**Work item**
Exactly how many lines in the data below contain the string "agent"? Give that number and nothing else.

**Provided records**
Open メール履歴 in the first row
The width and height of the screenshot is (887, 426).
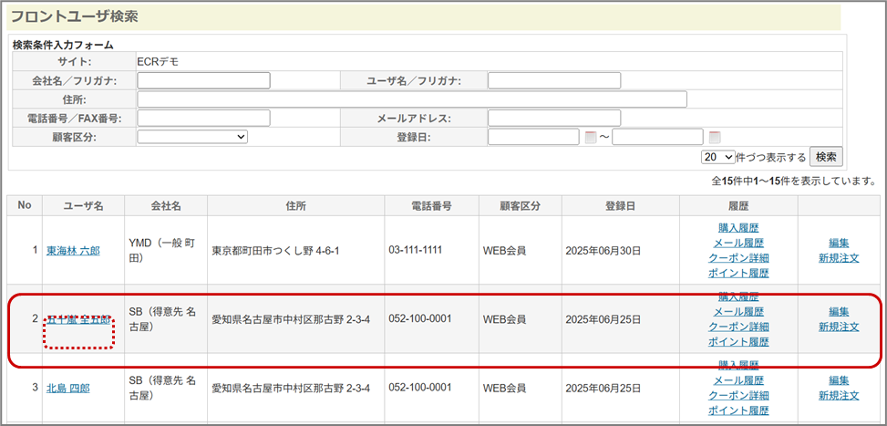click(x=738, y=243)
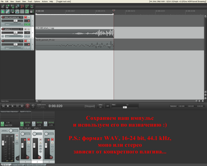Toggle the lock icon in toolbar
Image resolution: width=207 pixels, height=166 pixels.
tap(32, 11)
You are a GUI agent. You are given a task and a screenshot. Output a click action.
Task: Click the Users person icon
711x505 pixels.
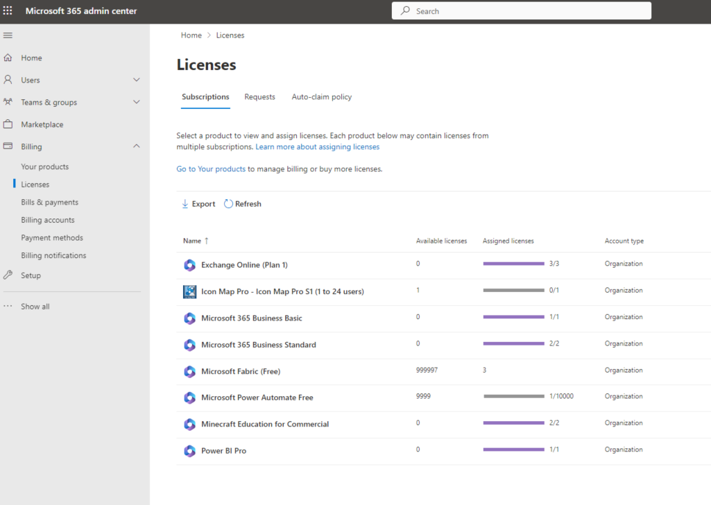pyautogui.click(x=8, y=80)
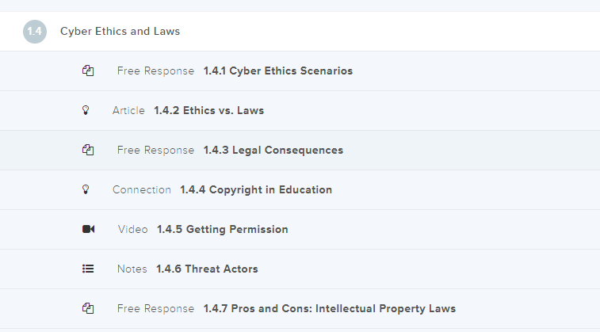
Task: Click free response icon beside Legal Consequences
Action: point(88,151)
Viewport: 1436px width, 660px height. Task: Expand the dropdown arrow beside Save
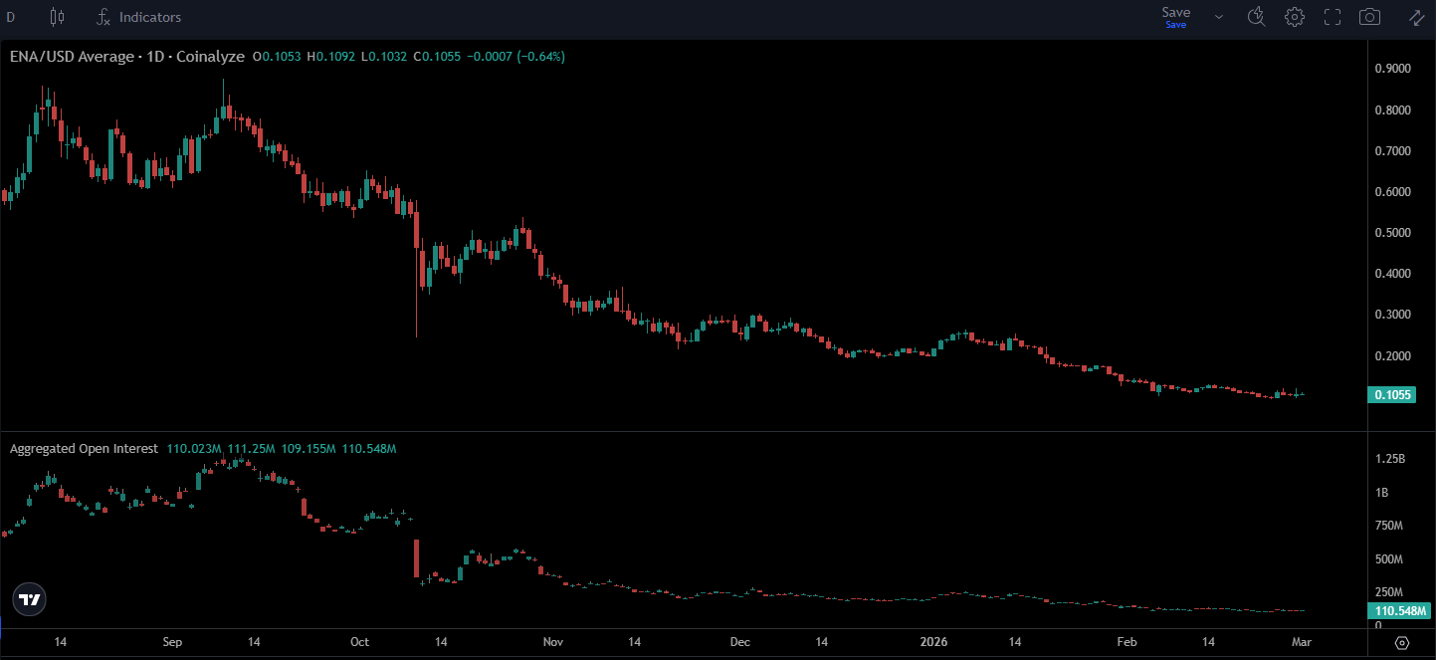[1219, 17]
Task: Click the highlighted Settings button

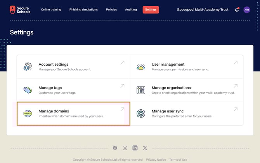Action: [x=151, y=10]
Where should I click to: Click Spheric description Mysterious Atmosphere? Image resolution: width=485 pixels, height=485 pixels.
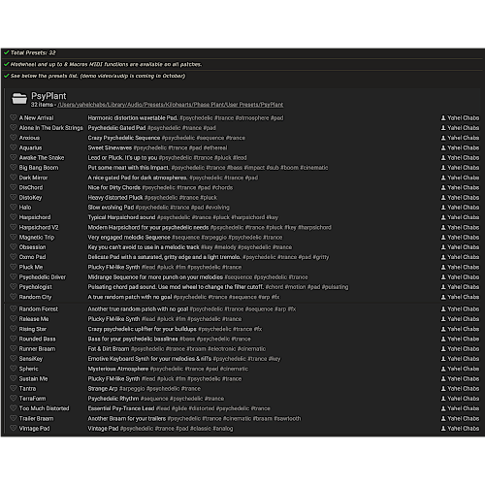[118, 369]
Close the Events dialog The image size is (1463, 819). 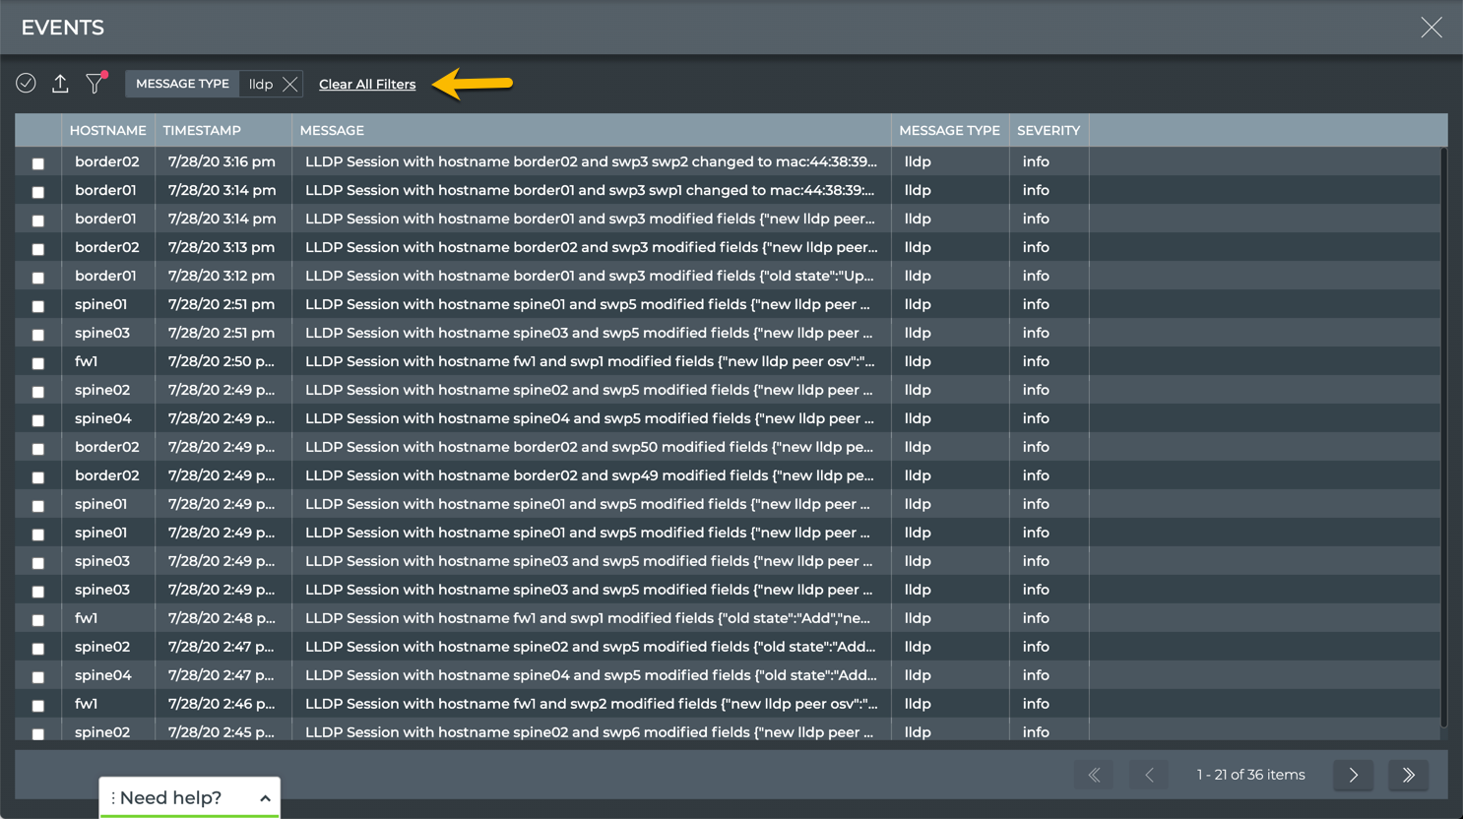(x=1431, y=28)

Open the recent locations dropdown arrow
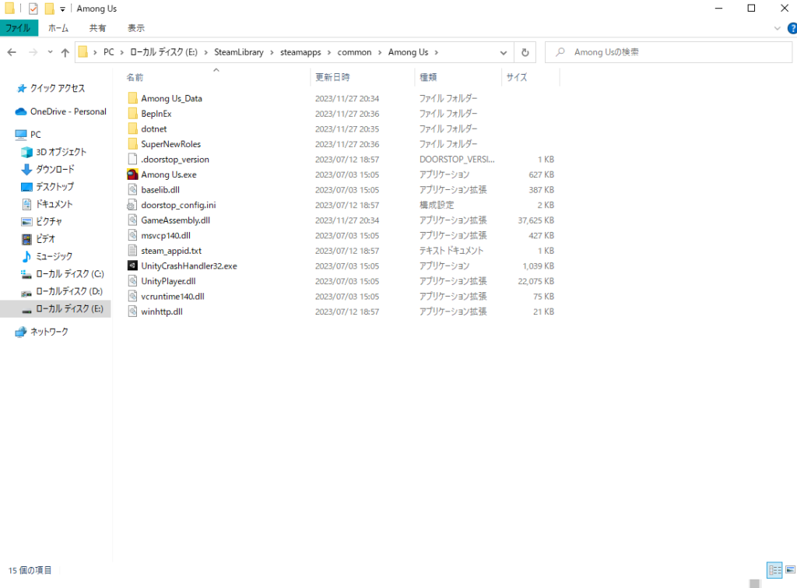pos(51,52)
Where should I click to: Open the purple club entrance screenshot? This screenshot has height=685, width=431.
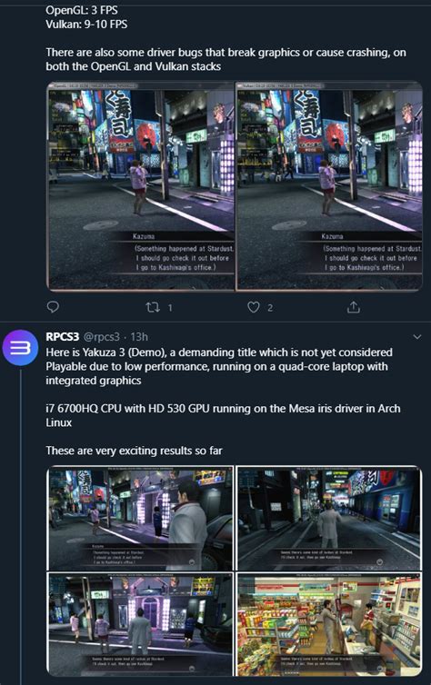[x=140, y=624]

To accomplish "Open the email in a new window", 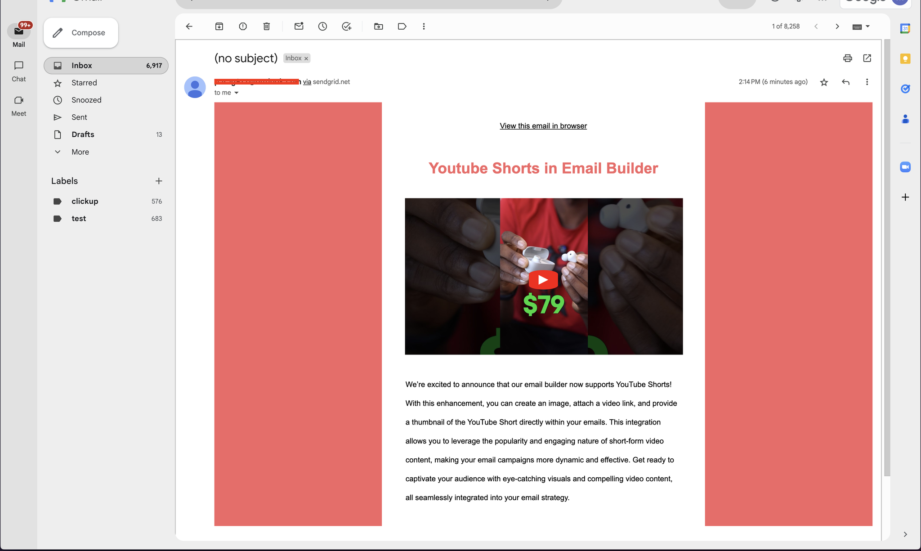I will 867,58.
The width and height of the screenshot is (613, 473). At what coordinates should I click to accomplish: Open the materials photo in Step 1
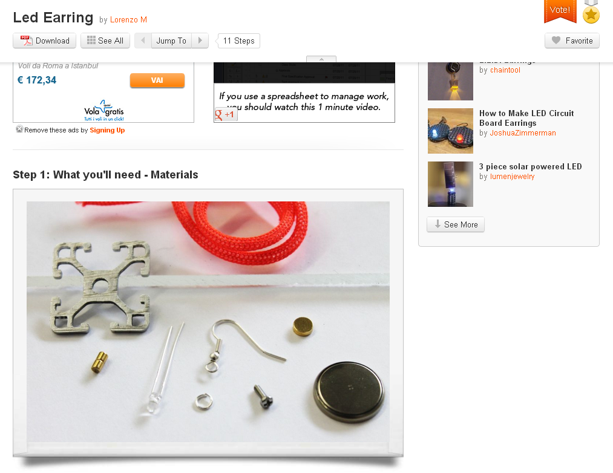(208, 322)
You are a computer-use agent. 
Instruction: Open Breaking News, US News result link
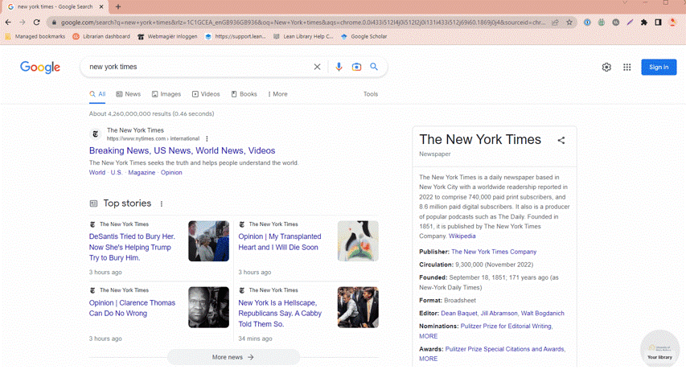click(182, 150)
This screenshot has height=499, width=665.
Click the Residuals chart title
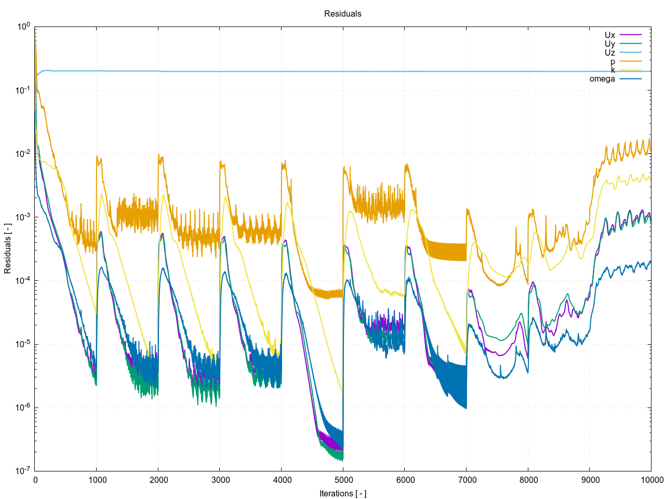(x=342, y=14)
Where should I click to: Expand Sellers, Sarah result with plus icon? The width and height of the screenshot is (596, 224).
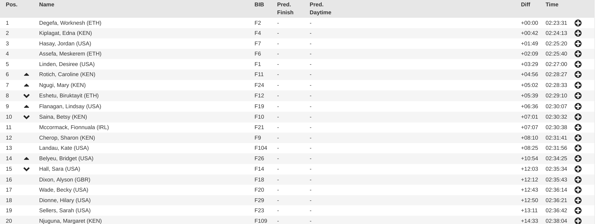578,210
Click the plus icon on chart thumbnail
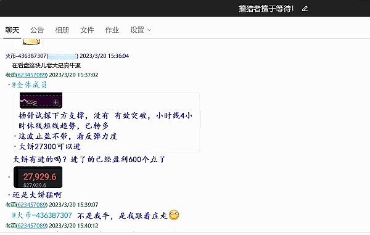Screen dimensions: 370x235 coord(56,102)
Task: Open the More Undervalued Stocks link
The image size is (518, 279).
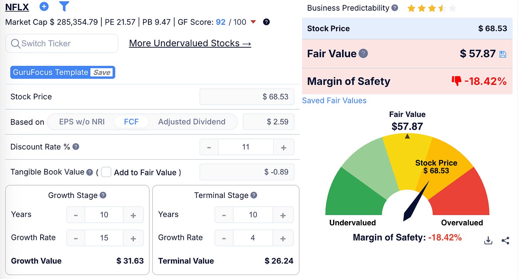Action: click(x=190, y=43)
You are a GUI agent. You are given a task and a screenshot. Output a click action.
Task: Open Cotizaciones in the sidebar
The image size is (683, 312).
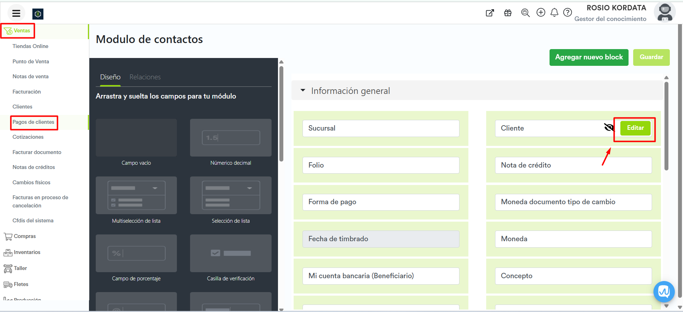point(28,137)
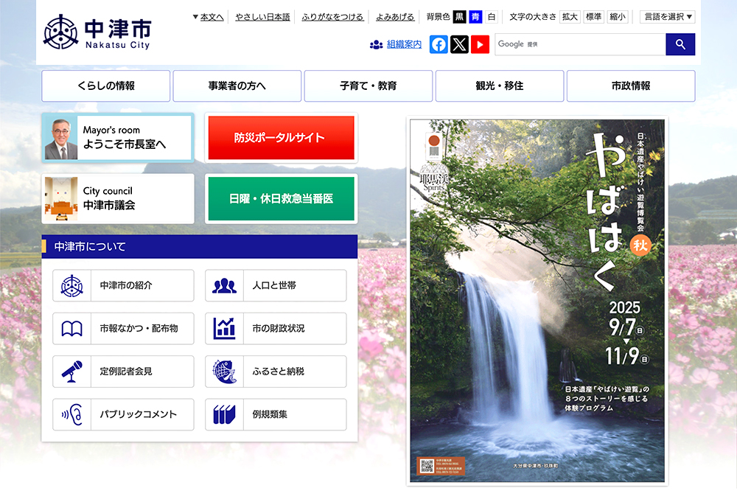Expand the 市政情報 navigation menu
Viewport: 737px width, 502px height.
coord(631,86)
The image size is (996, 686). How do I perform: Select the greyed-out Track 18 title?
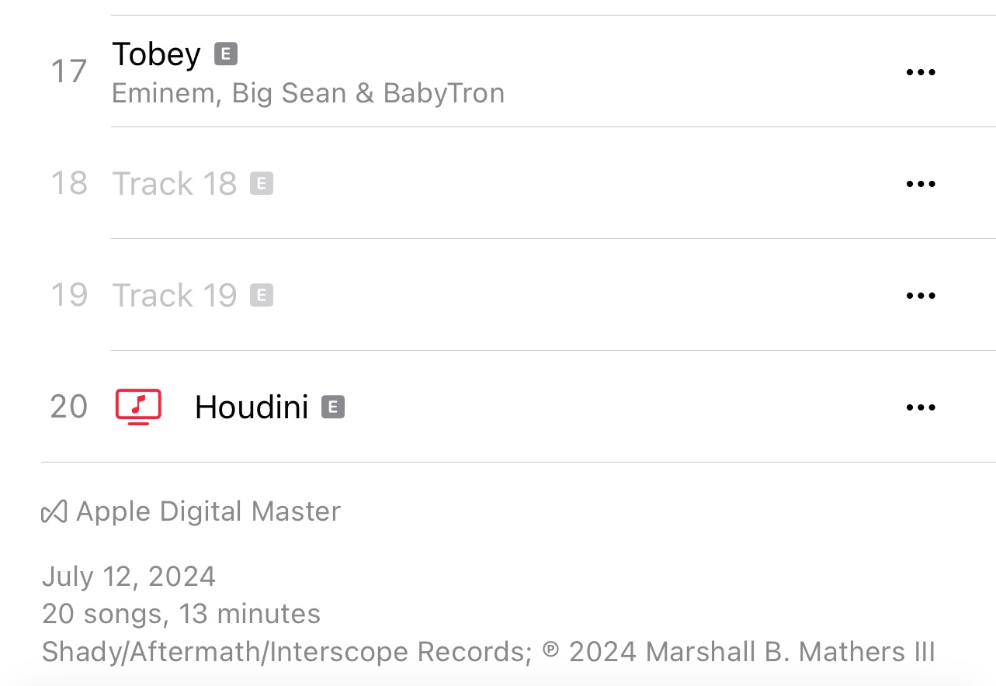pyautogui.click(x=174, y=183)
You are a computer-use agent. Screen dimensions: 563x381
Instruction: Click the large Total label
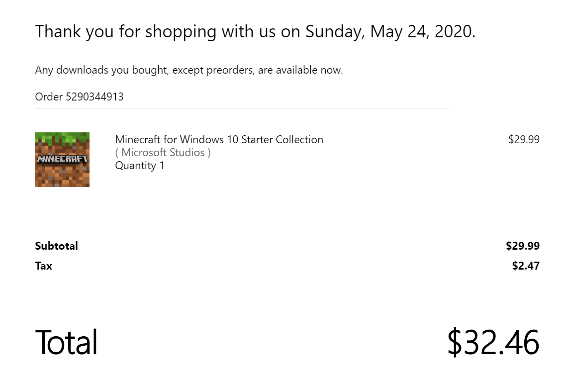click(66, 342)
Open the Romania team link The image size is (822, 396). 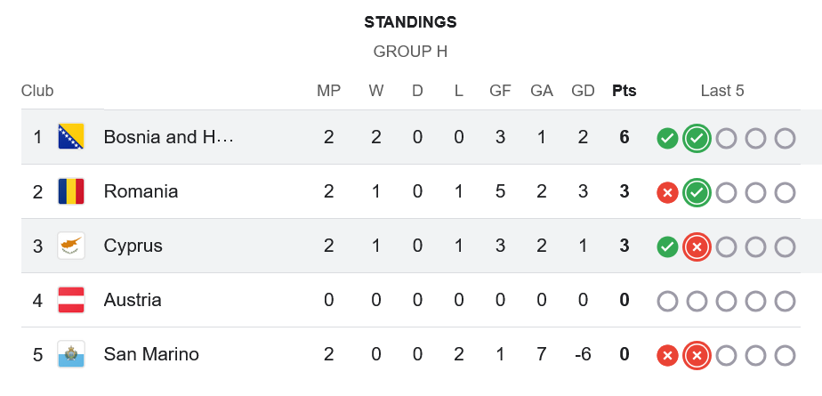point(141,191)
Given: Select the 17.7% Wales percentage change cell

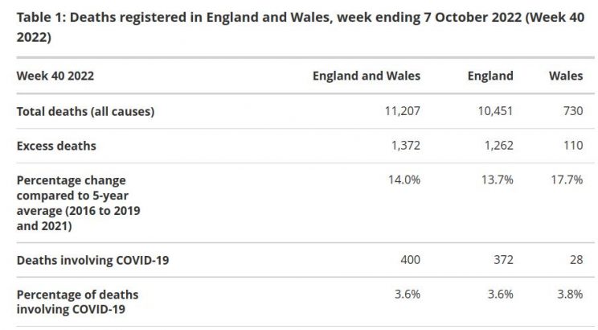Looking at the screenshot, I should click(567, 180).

**Solution to this problem**
4